Hence, if the specimen is not being analyzed immediately, it has to be stored under the correct temperature and ensure the use of appropriate preservatives. At times, transportation and storage of a sample after analysis may call for the same precautions. Currently, there are no clear guidelines on how to preserve specimens. Nevertheless, it is advisable to use well-filled and tightly covered containers (Dinis-Oliver et al., 2010).
Fentanyl in postmortem forensic toxicology
Analysis of postmortem drug concentration is a taxing job. Since it is hard to employ a randomized study of postmortem drug concentration on human beings, forensic science depends on animal data and other information gathered from case series (Palmer, 2010). Nevertheless, this approach may not help in making accurate conclusions.
Therefore, to solve this challenge, forensic science uses an approach that focuses on postmortem fentanyl examinations in human fatalities. Fentanyl is a drug that is administered either percutaneously or through inhalation. A postmortem procedure may be executed using intravenous (IV) fentanyl or transdermal (TD) fentanyl (Palmer, 2010). Hospitals and courts regularly receive reports on suicides and accidental deaths from overdose of injectable fentanyl.
Toxicity and death from fentanyl intoxication with TD fentanyl patches because of patch overuse, as well as inappropriate use of patches, placing patches on inappropriate anatomic sites, inhaling the contents of the patch, chewing or eating patches and drinking the contents of the patch steeped as tea, has been reported (Palmer, 2010, p.775).
In spite of individual case reports offering extra data, which could be of great help for correct interpretations, the majority of investigations involving postmortem performance of fentanyl require further investigations. In 2000, 25 autopsy cases indicated that the victims suffered from fentanyl overdose (Palmer, 2010). Pathologists claimed that there were traces of fentanyl in the blood taken from the hearts of the victims. Despite the results, it was learned that with curative administration, the anticipated postmortem blood fentanyl level normally surpasses the level recorded in kinetic examinations of living human beings.
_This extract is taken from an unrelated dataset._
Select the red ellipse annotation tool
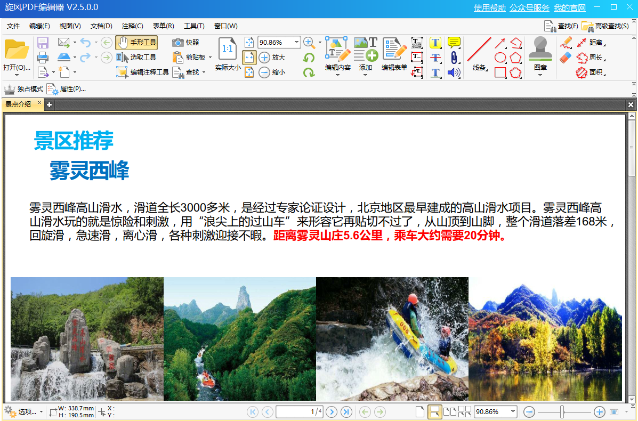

Forensic scientists encounter challenges when interpreting postmortem fentanyl data. Before coming up with a conclusion, scientists consider factors like drug tolerance, concomitant medications, basic pathology, and other postmortem data (Palmer, 2010). Nevertheless, the available information that could facilitate in analyzing a postmortem does not cover these factors comprehensively. Hence, scientists lack a reference when carrying out their postmortem analyses. Lack of adequate postmortem fentanyl data makes it hard for forensic scientists to make a conclusive decision about the cause of deaths of most victims.
References
Castello, A., Navarro, E., Banon, R., & Verdu, F. (2009). A crossroad between criminals and forensic toxicology. Internet Journal of Forensic Science, 4(1), 1-7.
Dinis-Oliver, R., Cavalho, F., Duarte, J. A., Remiao, F., Marques, A., Santos, A., & Magalhaes, T. (2010). Collection of biological samples in forensic toxicology. Toxicology Mechanisms and Methods, 20(7): 363-414.
Ferner, R. (2012). Toxicological evidence in forensic pharmacology. The International Journal of Risk & Safety in Medicine, 24(1), 13-21.
Kochaneck, D., Xu, Q., Murphy, L., Minino, M., & Kung, H. (2009). Preliminary data for 2009: National vital statistics. Hyattsville, MD: National Center for Health.
Palmer, R. (2010). Fentanyl in postmortem forensic toxicology. Clinical toxicology, 48(8), 771-784.